Habla y sexo, por allí me cayó la China. Las chicas hoy son “emancipadas” no por haberse despojado del temor a lo fálico carnal sino por el descompromiso entre pares de igual género. Está bien, pero seguimos en la misma. Todo esto al principio, después Zorrilla se instaló como alguien del panteón viviente de la actuación, no mi preferida, siquiera disfrutada nunca del todo. Pero, me rindo ante la evidencia: la premiaron con lo máximo Francia, después Argentina, y después Chile y Uruguay donde en los 80 fue recibida como heroína tras la dictadura militar que la censuró.

Razones para elogiarla no faltan: cito autores, nada más: Brecht, Chéjov, Pirandello, Strindberg, Moliére, Calderón de la Barca, Bernard Shaw, O´Neill, García Lorca, Paul Claudel, André Gide, Jean Cocteau, Arcipreste de Hita, Shakespeare, lo que hace que la lista de los máximos e inevitables esté casi completa. Sin contar, entre nosotros, Armando Discépolo, Eichelbaum, y más abajo Jacobo Langsner y Alberto Migré. Migré, porqué no. Migré en la televisión. Migré el dramaticista (no sé si dramaturgo) de las telenovelas que llenaron los valores en cabeza de millones de personas por décadas. Y eso junto a la ópera, que adaptó y hasta dirigió: Verdi, Puccini, Rossini, Stravinsky.

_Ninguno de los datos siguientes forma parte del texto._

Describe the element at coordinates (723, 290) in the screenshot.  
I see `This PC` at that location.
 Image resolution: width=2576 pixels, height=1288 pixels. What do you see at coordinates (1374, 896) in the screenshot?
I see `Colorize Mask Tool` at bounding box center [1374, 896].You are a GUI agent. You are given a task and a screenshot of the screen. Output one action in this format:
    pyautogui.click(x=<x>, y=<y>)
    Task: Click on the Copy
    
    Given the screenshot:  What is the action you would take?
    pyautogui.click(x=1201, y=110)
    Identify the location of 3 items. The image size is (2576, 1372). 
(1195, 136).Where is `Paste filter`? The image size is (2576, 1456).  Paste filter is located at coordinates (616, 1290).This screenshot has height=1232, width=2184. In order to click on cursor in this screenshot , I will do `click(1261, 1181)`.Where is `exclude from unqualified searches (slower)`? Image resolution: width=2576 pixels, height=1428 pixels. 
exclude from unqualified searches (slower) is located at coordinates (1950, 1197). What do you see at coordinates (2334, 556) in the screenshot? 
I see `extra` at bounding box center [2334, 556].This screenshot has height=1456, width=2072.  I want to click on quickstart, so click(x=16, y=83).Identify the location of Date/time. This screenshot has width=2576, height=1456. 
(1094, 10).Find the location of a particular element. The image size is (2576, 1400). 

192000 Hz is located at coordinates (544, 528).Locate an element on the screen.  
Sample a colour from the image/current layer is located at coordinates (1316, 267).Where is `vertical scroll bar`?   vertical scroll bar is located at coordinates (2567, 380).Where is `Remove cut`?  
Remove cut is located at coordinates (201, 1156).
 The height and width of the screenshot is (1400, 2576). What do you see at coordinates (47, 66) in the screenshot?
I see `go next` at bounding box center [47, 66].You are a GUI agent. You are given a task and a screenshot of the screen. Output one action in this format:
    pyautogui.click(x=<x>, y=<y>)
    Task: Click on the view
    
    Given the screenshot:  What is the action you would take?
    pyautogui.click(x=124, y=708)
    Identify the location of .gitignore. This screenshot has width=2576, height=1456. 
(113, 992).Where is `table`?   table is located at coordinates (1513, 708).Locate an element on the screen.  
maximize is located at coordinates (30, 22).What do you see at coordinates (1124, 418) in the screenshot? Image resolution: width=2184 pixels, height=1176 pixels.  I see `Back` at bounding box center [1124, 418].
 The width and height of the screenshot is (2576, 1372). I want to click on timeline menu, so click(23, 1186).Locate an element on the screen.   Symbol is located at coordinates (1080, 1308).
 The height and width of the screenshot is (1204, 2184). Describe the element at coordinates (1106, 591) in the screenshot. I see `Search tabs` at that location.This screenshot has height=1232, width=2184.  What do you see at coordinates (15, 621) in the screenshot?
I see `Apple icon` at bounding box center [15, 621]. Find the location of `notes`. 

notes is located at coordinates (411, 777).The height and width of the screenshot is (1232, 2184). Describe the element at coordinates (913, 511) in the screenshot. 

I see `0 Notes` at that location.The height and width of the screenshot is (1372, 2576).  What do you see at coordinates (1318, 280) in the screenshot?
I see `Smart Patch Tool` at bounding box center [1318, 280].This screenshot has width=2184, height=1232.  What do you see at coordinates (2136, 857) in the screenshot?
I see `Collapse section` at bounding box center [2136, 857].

Curiosidades para mí, o recuerdos, o parte del alhajero, de las joyas de la abuela, esas que nunca hay que vender aunque se sea gobierno y solo salvo si se trata del “antiguo reloj de cobre” del viejo, que la vieja nos va a anunciar siempre desde el cielo que Tata ya nos perdonó. Aquí van: fue cronista y notera en el Festival de Cine de Cannes y estuvo en el viejo Teatro Argentino platense, el que se comieron las llamas en dictadura. Fue con “El barbero de Sevilla” de Rossini. Me acuerdo, no entendí, a mediados de los 70, pero me acuerdo. Ella recién llegaba a este lado del Río de la Plata. Y una última: Emily Dickinson. La grandiosa poeta norteamericana. Lo mejor de lo mejor. Emily Dickinson. ¡Qué placer Matilde, Concepción Zorrilla, estar con vos y Dickinson! Eso vale por todo, sencillamente porque -¿quieren que les confiese?- no hay mucho más.